Do You Know What Happens when You Use AI as a Thinking Partner in Restoration?
Learn how intentionally use AI in leadership, decision making, and restoration operations

AI is already inside restoration businesses. The only question is whether leaders are guiding its use or reacting to it.
I have been using AI for over two years, and my relationship with it has evolved in ways I didn’t expect. Anyone who has heard me speak on the topic knows that I believe AI is the future of work. I often joke that I’m going to get to live in the Jetsons’ world in my lifetime. And like any new tool, it’s not about whether it exists. It’s about whether you learn to lead with it.
What I did not anticipate was how often others would start pulling AI into our shared work.
At the time, the colleagues I worked most closely with were using AI, but not at the level I was at. I had a subscription, and my AI was already trained in how we work, who our clients are, and the kinds of problems we solve every day. For certain projects, colleagues began using my AI rather than starting from scratch on their own.
We experimented together. We used it to think through problems, prepare for meetings, and create presentations. I was using the voice version of ChatGPT, and the voice was female, so I naturally referred to it as “her.” At some point, the group decided we should stop calling ChatGPT “her” and give it a name. We landed on Penelope and the name stuck. As others later got their own subscriptions, many of them named theirs as well.
What surprised me was not the naming. It was what changed after.
Once it had a name, it stopped being software. It became a thinking partner. I stopped issuing commands and started having conversations. The questions improved. The answers got used. It became part of how work gets done, not a novelty or a shortcut.
That’s the shift restoration owners need to understand.

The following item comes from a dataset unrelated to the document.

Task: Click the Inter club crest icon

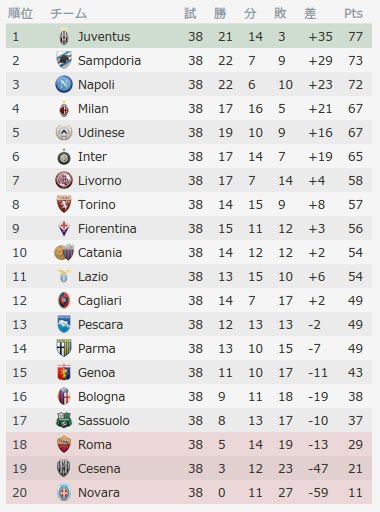Action: point(64,157)
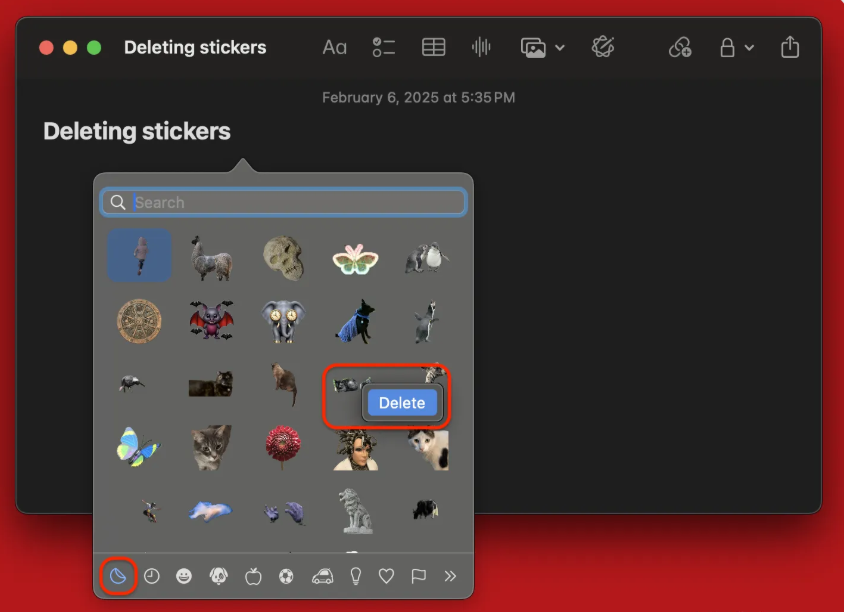Click the Search field in sticker picker
The image size is (844, 612).
coord(283,201)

When you name your AI, something else happens. You stop using it for surface-level tasks. It’s no longer just a better way to write an estimate or a faster version of a Google search. You start using it to think, to challenge your assumptions, and to work through decisions before you make them. That is where AI starts to matter. And that shift is now happening across the restoration industry, not just in my office.
Our clients span generations—from Gen X and Boomer owners who built their companies from the ground up to Millennials who grew up with technology as a daily tool. What is interesting is that many of them, regardless of age, were using estimating and job-costing software long before AI arrived. That experience quietly built their trust in technology to run core business functions. For some, the leap to AI felt natural. For others it took a nudge from a peer, a family member, or a vendor. Either way, the leap turned out to be shorter than they expected.
What pushed them over the edge was not a white paper or a webinar. It was a conversation with someone who said, “You need to try this.” That is how most business owners make decisions—through trusted relationships, not top-down mandates. And once they started, the results showed up fast. Productivity gains from AI use are consistent across age groups and technical backgrounds. The barrier was never ability. It was engagement.
There is also a caution worth naming. Younger employees are using AI every day, often with real anxiety about becoming too dependent on it and losing their ability to think critically. That tension already exists inside many restoration companies. The risk is not that one generation will outperform another. The risk is allowing AI to be used informally and inconsistently without leadership direction.
What Intentional AI Leadership Looks Like in Restoration
So what does intentional AI leadership in restoration look like? Here are five practices, ranked in the order I would tell everyone to start.
1. Standardize AI use in one function first.
This is the highest-leverage move an owner can make. Telling a team to “go use AI” creates confusion and inconsistency. Instead, leaders should pick one function and be specific. Sales uses AI to prepare for insurance agent meetings and to recap sales calls. Operations uses it to pressure test schedules and subcontractor coordination. Administration uses it to organize job communications and priorities. In restoration, I would start with estimating or job closeout documentation, two areas where consistency directly affects margins.
2. Require AI to explain its thinking.
Output should not be accepted at face value. Leaders should ask, “Why?” What assumptions are being made? What would change the recommendation? If a project manager uses AI to build a labor schedule for a large loss, they should show what questions they asked and what the AI flagged as risks. This keeps critical thinking sharp across the team and reinforces that AI supports judgment; it does not replace it.
3. Use AI before you decide, not after you act.
Most owners use AI to clean things up after the fact. The real leverage comes when it’s used upstream. Before making a hiring decision, restructuring a technician role, changing the pricing structure, or having a difficult conversation with a subcontractor, leaders should run the situation through AI. They should ask what questions are not being asked and what risks may be underestimated. This turns AI into a pre-decision filter instead of a productivity toy.
4. Replace one recurring meeting with AI preparation.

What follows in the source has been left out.